The Directive places the principal reporting obligation on an intermediary defined as any person that designs, markets, organises or makes available for implementation or manages the implementation of a reportable cross border arrangement (RCBA). The definition also covers any person that provides aid, assistance or advice with respect to a RCBA. The intermediary must submit details of the transaction to its home tax authority within a certain timeframe. Failure to comply will lead to penalties.
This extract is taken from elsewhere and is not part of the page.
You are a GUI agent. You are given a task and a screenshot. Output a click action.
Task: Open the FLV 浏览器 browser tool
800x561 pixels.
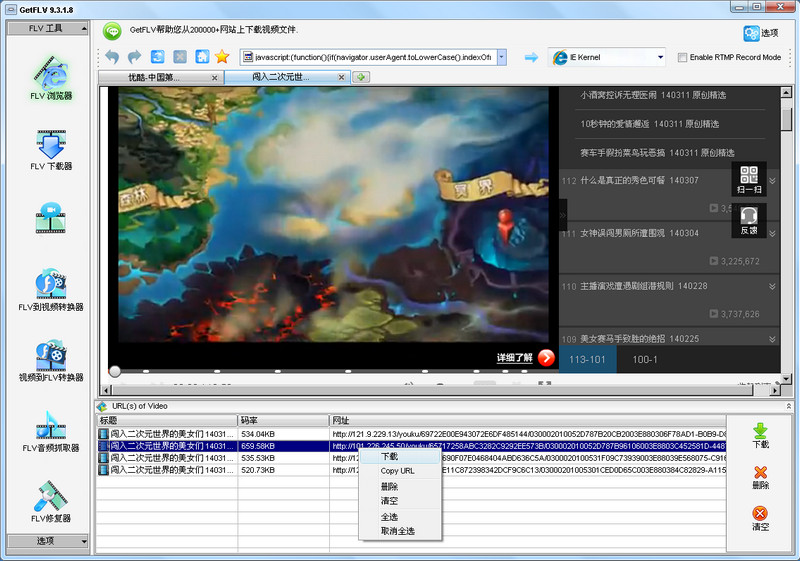click(x=50, y=77)
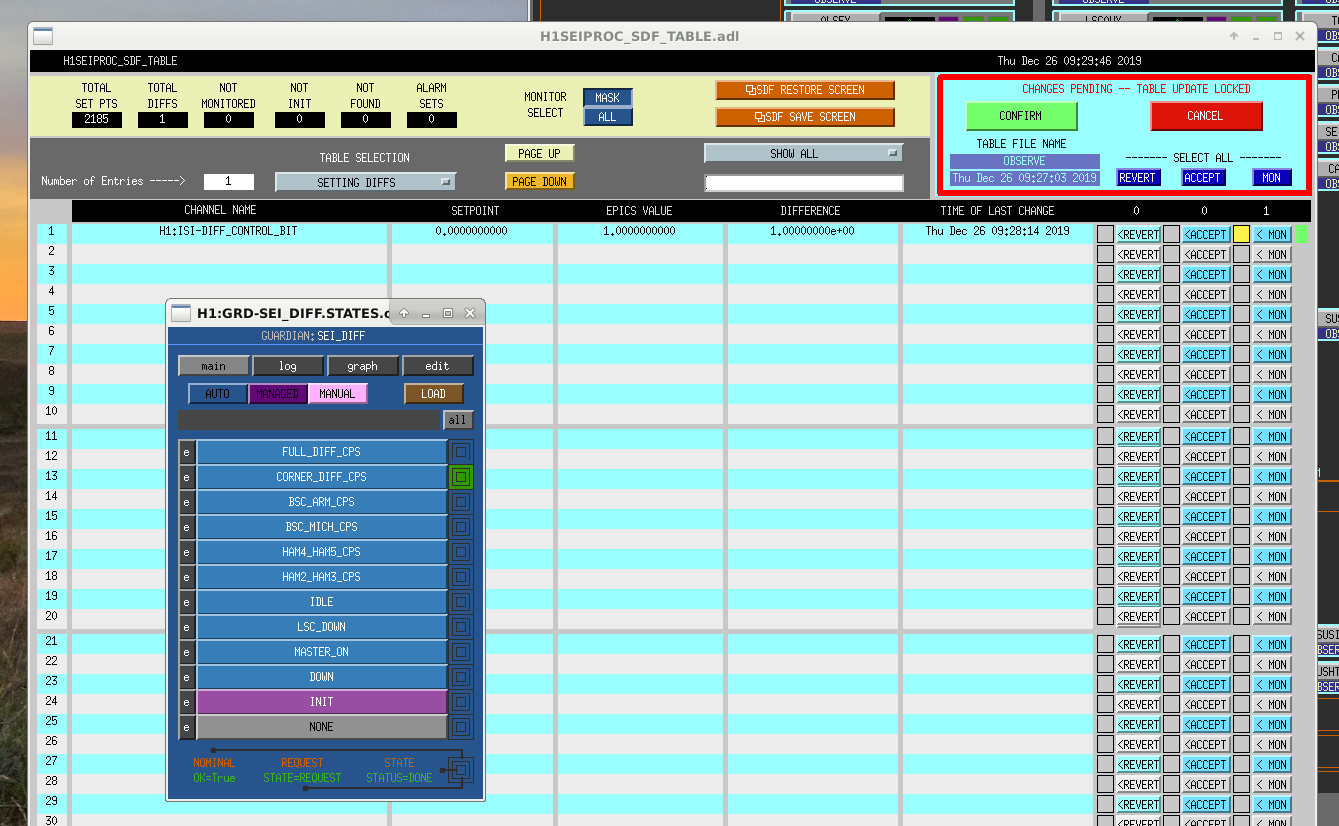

This information will be shared with other member states on a quarterly basis. The expectation is that there will be legislative changes to counteract perceived abuse to enable a more targeted compliance approach. Although the UK’s negotiations with the EU continue, the likelihood is that the UK will participate in the information sharing process.
Despite more than two years in development, domestic legislation implementing the Directive and associated guidance has been slow. In the UK, the legislation responsible for adopting the Directive into law, The International Tax Enforcement (Disclosable Arrangements) Regulations 2020, was brought in on 9 January 2020 and the HMRC guidance remains in draft form. However, in light of the widespread disruption caused by the Covid-19 pandemic a number of calls were made to postpone the reporting deadlines, which the European Commission agreed (and which the UK will now follow). More details on the new reporting deadlines can be found below.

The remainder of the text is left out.